Legrand continues to confirm our expectations involving Miriam's possible role in this through her relationship with Joséphine (Mathilde Auneveux), the older daughter. The two don't talk much, and when they do, the mother is often critical of how her daughter's relationship with her boyfriend Samuel (Mathieu Saikaly) is holding the young woman back from her musical studies at a conservatory. The daughter has learned how much to give away and what information she needs to hold back from her mother. There's a scene involving a pregnancy test that is intentionally never raised again, because, at some point, this relationship has become broken, too.

So much time is spent with Antoine, though, that we keep thinking there might be more to him than the stories that have been told about him. If Antoine is such a monster, why would Legrand follow this man, see his perspective, and, at times, almost elicit sympathy for him? That's part of the trick: showing us how Antoine operates and daring us to continue seeing him as just a man with another, equal side of this domestic dispute.

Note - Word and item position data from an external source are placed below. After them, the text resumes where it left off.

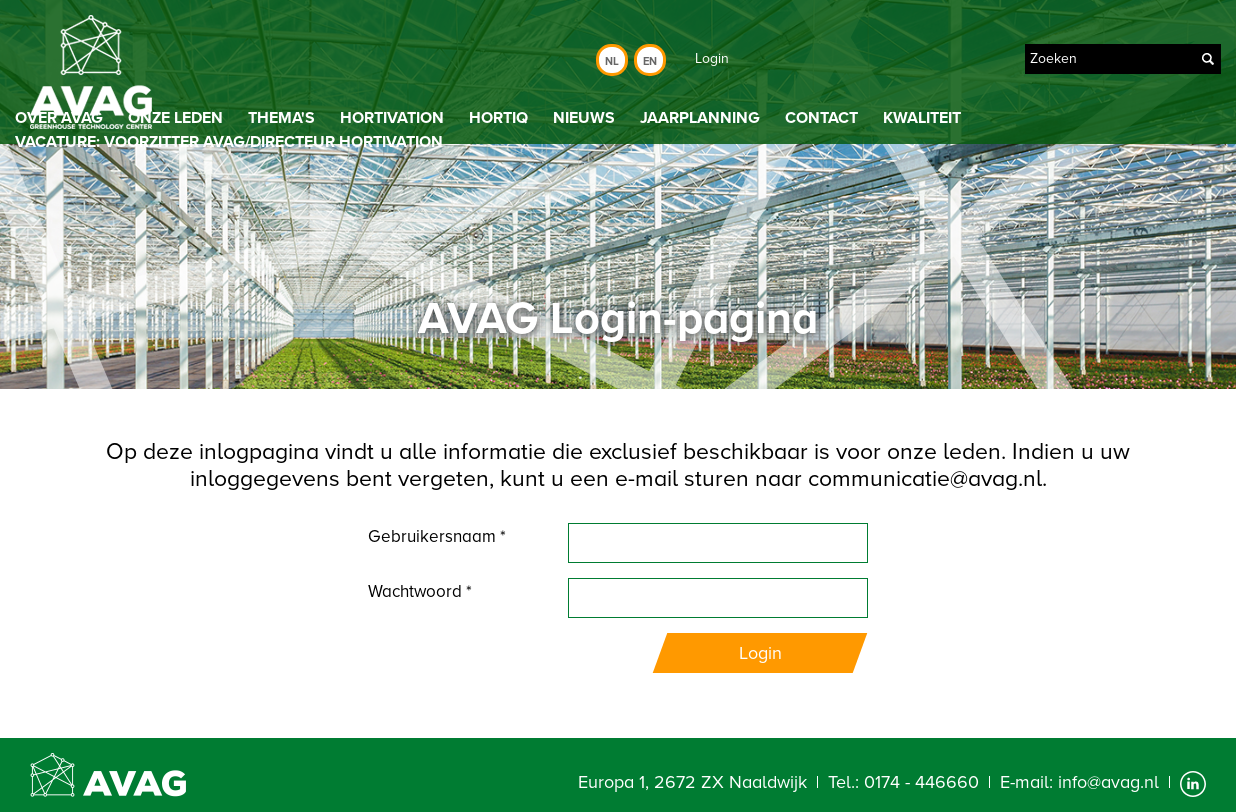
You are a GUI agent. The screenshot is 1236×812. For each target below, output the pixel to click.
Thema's (281, 118)
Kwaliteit (922, 118)
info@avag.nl (1108, 782)
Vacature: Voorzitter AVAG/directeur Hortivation (229, 142)
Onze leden (175, 118)
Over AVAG (59, 118)
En (650, 61)
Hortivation (392, 118)
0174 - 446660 (921, 782)
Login (712, 58)
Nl (612, 61)
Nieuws (584, 118)
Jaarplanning (700, 118)
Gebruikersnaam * (437, 536)
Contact (821, 118)
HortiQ (498, 118)
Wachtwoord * (420, 591)
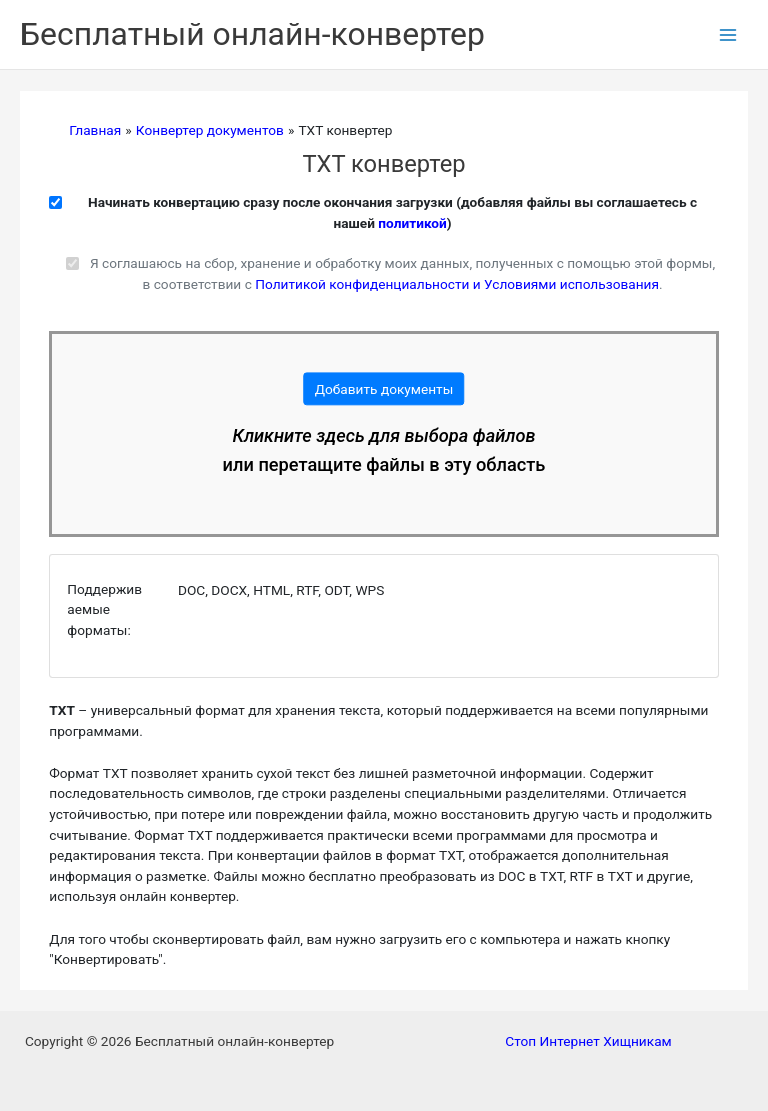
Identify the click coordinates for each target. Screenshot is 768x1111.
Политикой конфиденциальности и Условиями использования (457, 284)
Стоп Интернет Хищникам (588, 1041)
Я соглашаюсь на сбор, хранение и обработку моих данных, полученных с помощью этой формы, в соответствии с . (402, 273)
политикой (412, 223)
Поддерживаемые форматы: (104, 609)
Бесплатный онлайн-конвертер (252, 34)
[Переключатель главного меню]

What actually unfolds with Antoine's story, though, is a chilling dissection of the man, whose understated attempts to manipulate Julien turn more desperate, whose desire to be with his family again transforms into outright stalking, and whose behavior becomes increasingly aggressive, until there comes a point that there's only one, terrible outcome for this tale.

The real trick is that Legrand has made a thriller, but we aren't fully aware of it until it is far too late for these characters. Because Legrand invests so much time and attention to the dynamics of this broken family, the stakes are exponentially higher without ever becoming exploitative. There are scenes of such intensity that it almost becomes too much to bear, because we've come to know Antoine and how far he's willing to go to get what he wants—to have complete control over these people. Custody is a harrowing experience, rooted in the terrifying reality of abuse.